The B330 is the main product Bigelow offers, being a 330 m³ expandable habitat that has more habitable volume than one third of the ISS at a fraction of the mass and complexity. These can be outfitted as habitats, labs, manufacturing facilities, storage, or anything else the customer dreams up, and allow them to entertain tourists, do research, or manufacture rare products to export back down to Earth. As you can see in the picture above, it could easily be served by Dragons or Starliners, which are just as technologically mature and ready to go as the B330 modules that have been developed over the last decade. Launch services for it are already contracted with ULA, and it's just waiting on a tenant to sign up.
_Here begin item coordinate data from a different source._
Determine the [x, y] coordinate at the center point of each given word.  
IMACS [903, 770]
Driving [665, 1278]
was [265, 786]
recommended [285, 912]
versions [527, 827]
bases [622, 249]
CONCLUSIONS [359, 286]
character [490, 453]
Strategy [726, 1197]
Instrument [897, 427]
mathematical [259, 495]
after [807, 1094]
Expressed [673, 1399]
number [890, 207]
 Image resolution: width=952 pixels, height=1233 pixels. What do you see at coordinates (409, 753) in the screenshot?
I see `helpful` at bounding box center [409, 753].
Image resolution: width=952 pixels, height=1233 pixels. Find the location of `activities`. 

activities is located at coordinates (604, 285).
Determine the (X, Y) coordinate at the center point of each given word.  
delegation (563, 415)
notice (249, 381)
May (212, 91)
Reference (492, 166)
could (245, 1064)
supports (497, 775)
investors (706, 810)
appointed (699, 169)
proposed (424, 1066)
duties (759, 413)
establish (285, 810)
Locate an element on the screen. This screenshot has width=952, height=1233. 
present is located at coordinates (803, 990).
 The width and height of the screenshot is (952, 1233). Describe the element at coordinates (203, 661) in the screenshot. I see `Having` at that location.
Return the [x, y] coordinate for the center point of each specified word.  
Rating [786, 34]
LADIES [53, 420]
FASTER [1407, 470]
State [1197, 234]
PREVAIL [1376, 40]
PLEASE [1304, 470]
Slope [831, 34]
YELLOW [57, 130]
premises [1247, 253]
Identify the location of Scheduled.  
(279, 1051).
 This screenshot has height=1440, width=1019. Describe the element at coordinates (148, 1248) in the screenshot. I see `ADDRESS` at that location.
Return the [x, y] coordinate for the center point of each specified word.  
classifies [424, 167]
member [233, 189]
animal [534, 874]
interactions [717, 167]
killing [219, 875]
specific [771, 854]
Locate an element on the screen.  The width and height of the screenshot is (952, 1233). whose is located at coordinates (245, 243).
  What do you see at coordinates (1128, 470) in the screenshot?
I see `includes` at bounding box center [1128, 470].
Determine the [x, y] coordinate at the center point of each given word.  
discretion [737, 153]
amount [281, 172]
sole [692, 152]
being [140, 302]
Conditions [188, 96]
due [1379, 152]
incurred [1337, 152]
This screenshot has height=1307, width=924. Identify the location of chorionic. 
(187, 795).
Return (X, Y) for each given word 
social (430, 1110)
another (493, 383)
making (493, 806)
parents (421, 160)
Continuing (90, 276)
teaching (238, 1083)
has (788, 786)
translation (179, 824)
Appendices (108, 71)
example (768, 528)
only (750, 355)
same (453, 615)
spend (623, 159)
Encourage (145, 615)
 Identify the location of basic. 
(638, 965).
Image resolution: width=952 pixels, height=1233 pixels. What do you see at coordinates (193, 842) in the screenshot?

Possible tenants include Made In Space and NanoRacks. Made In Space, as previously mentioned, has mature technology for producing high-quality optical fibers, and is currently developing the Archinaut, a revolutionary 3D printer that goes on the end of a robotic arm like the one that assembled the ISS. This has the potential to make massive objects in space, unlimited by the constraints of an assembly area like traditional 3D printers. They're also working on recycling old space station parts as more material for the Archinaut.


NanoRacks Ixion module, a spent upper stage refurbished as a space station module (source)

This ties in well with NanoRacks' ambitions to use spent upper stages as space station modules. This has been done before, with Skylab being a Saturn V third stage reworked into the first US space laboratory; but while Skylab was specifically designed for that purpose, NanoRacks wants to develop cutting tools to rework any spent upper stage into a usable hab. The big advantage is that its already built to withstand the vacuum of space, and it's much cheaper to launch into orbit - especially if it already delivered a satellite or station module. This has the added benefit of cutting down on space junk, and could be used to fuel the Archinaut. Together, NanoRacks and Made in Space are cutting down on the barriers to a space economy.



Axiom Space will start their station as an offshoot of the ISS, breaking off as more modules arrive (source; source)

Another space station builder is Axiom Space. Helmed by dozens of former ISS engineers and program managers, Axiom Space is planning to build a high-quality and accessible commercial space station, to be used for space tourism, filming, research and manufacturing, as well as national human spaceflight uses. They're currently bidding for an open docking port on the ISS to build off of, helping to ease the transition of the ISS from national to private, before budding off and becoming its own independent and free-flying station.

One critical addition is that they want to make space station "furniture" similar. Currently, everything in the ISS is custom-made and extremely expensive. Axiom Space wants to make it all "plug and play", using adapters and hookups that are standard on Earth, like you would furnish any office with store-bought desks, chairs and computers.


Axiom Space will then bud off and become an independent commercial station (source)

There remain many barriers to building the first private commercial space station. Launch costs are still high, private expertise is still limited and scattered, and the whole ecosystem is still very fragile. The components of a strong infrastructure are maneuvering into place, however, with cheaper launch providers (SpaceX, Blue Origin), affordable crew and cargo spacecraft (Dragon, Starliner), manufacturing tools (NanoRacks, Made In Space), and modules and space station "providers" (Bigelow, Axiom Space). I suspect the biggest obstacle right now is capital. It takes a lot to get it started. Economy of scale will take time, but it needs impetus to get moving, and time for the momentum to build. NASA can help the transition with support for a commercial takeover of the ISS, whose old age and eclectic construction will then fuel the desires for more customized and modernized accomodations. Once that "hump" is overcome, the boons of private, patented research and high-quality space-unique products will help finance the mass industrial move to space.